About 2.8 million cubic yards of dredge material has been pulled from the lakebed since the state initiated the current era of dredging in 2002, followed by additional years of effort undertaken by the community and county.
The improvements to Storm Lake water quality have already been significant, according to Gary Lalone, who chairs the Lake Improvement Commission.
With water now ranging up to 18-20 feet in depth where it was only eight feet or so before, the lake is now able to better cleanse itself, reestablishing its original ecology. Historically, perpetual winds lashing Storm Lake have continued to suspend silt and make the waters turbid. However, in not too long a time and with continued dredging, depth of water clarity is expected to markedly improve.
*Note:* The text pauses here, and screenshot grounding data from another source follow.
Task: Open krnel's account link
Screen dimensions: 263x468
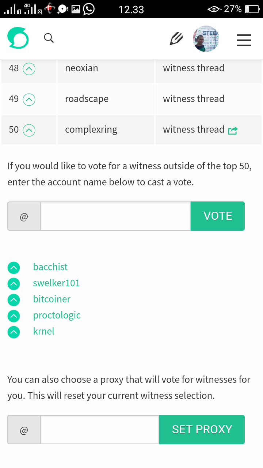Action: pos(44,331)
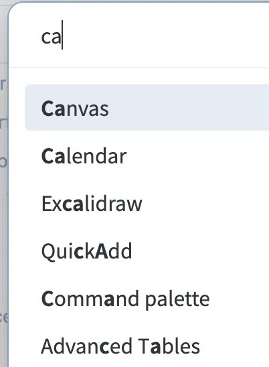The height and width of the screenshot is (367, 269).
Task: Open the Excalidraw entry
Action: click(147, 204)
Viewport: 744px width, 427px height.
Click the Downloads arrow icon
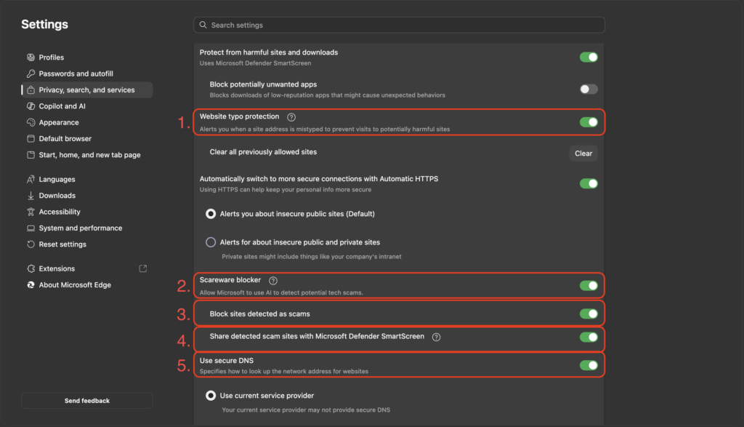coord(31,195)
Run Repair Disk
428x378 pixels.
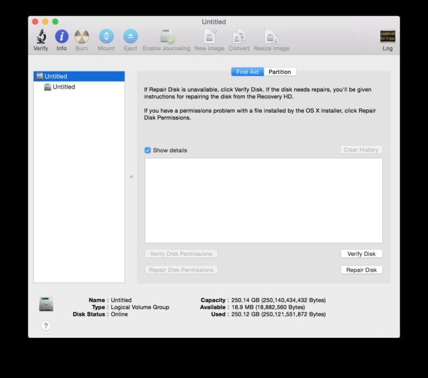362,270
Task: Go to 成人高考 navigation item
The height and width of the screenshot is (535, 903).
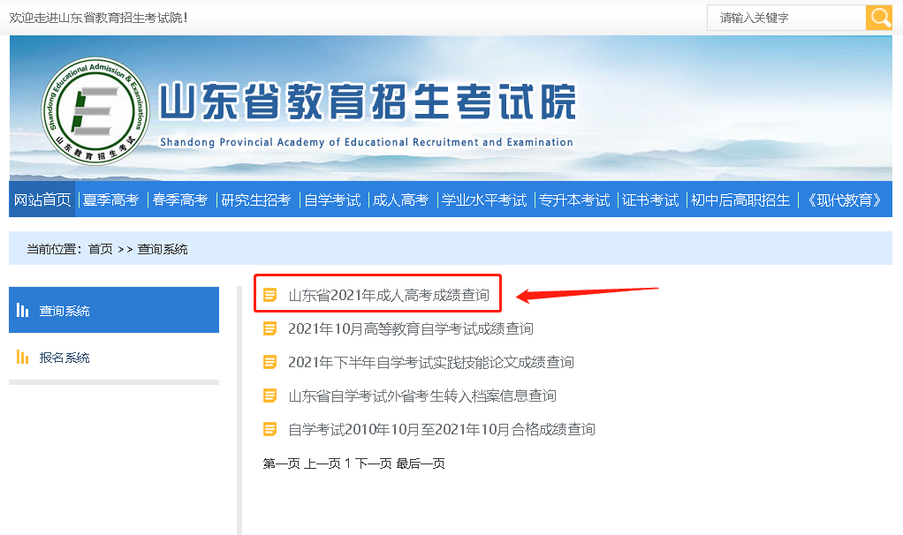Action: tap(400, 200)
The former Wetherell spoil site on the southwest side of Storm Lake is filled. Now, rye grows where dredge material was dumped less than a year before.
The same goes for the new site completed last fall. "I wouldn't rule out anything" for uses for the east spoil site across a county road from the Storm Lake Municipal Golf Course, Lalone said. Housing, something of which Storm Lake is in short supply, is a definite option.
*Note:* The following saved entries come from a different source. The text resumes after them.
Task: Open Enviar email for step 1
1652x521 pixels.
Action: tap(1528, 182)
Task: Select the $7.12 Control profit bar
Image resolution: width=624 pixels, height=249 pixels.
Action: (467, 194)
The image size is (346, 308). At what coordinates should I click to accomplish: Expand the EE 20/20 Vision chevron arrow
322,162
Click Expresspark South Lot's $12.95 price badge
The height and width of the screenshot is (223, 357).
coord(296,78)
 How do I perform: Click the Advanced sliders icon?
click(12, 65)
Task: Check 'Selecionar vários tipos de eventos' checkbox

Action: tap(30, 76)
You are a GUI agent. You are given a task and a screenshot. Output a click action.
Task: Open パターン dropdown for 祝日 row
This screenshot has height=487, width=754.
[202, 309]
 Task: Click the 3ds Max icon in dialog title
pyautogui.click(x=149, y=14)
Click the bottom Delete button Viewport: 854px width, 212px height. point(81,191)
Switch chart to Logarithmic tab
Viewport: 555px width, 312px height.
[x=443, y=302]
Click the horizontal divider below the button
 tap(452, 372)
The next stage for Storm Lake cleanup is to add a booster pump to help remove sludge from a longer distance. The further one goes out into the lake to remove bottom material, the more power is needed, says Lalone. With its new spoil site on the northeast side of the lake, dredging should be good for another four to six years before another site would need to be added.
"There's a pretty good argument that it's gotten a lot better," Lalone said of Storm Lake's water quality. That's an observation to which fishermen readily attest, says Lalone.
While Storm Lake has made a great name for itself as a fishing lake, Lalone said in the future the lake will likely gain a name for itself as a sailing and swimming lake as well, particularly with new beach improvements coming with project AWAYSIS and the upgrades at the Casino Beach Marina. Storm Lake's new logo, Jump Right In, couldn't be more appropriate.
"You're going to have the full water quality experience," Lalone said. "The opportunities are going to be such that we've never seen before. We have the only state marina and that is currently under a redo. From an economic development point of view, I think we're already seeing things starting to happen."
There are a lot of partners that deserve credit for improving the water quality in Storm Lake.
A partial list includes the Iowa Department of Natural Resources which initially paid a dredging company from Burlington to do the initial dredging in 2002. While that was happening, there was a fast and furious effort to raise money to buy the dredge. Buena Vista County kicked in a commitment of up to $600,000 toward the dredge and the City of Storm Lake contributed land and pipe totaling another $600,000.
The City of Storm Lake continues to contribute almost $100,000 a year from its hotel/motel tax. The city also pays for the dredging crew. There was $850,000 raised privately, plus substantial contributions from the City of Lakeside's sales tax receipts.
Lalone pulls out a series of 1935 photos of Storm Lake. There is Storm Lake, obviously. But to the west there is something rather surprising. There is another lake.
Little Storm Lake in 1935 looked very much like another lake in its own right, quite similar to her bigger sister. Gone are the reeds and cattails and other vegetation indicative of Little Storm Lake's current role as a "feeder lake" or filter for the larger lake. Little Storm Lake back then was much deeper and clearer.
One windy day last summer, Lalone stood where Powell Creek empties into Little Storm Lake. "It was as clear as a bell," Lalone said. On the other side of Little Storm Lake, though, where the smaller lake emptied into Storm Lake, the waters of Little Storm Lake were turbid. "We think there's a problem there with Little Storm Lake," Lalone said.
The Army Corps of Engineers has dredging of Little Storm Lake on its list of possibilities. However, action for improving water quality for the smaller lake is apparently on hold as the Corps continues to grapple with problems resulting from Hurricane Katrina. One thing is for certain, though. Little Storm Lake is most certainly going to get the same amount of attention that Storm Lake has itself received in improving its water quality and making a better quality of life for residents and Buena Vista County and, with Project AWAYSIS, far beyond.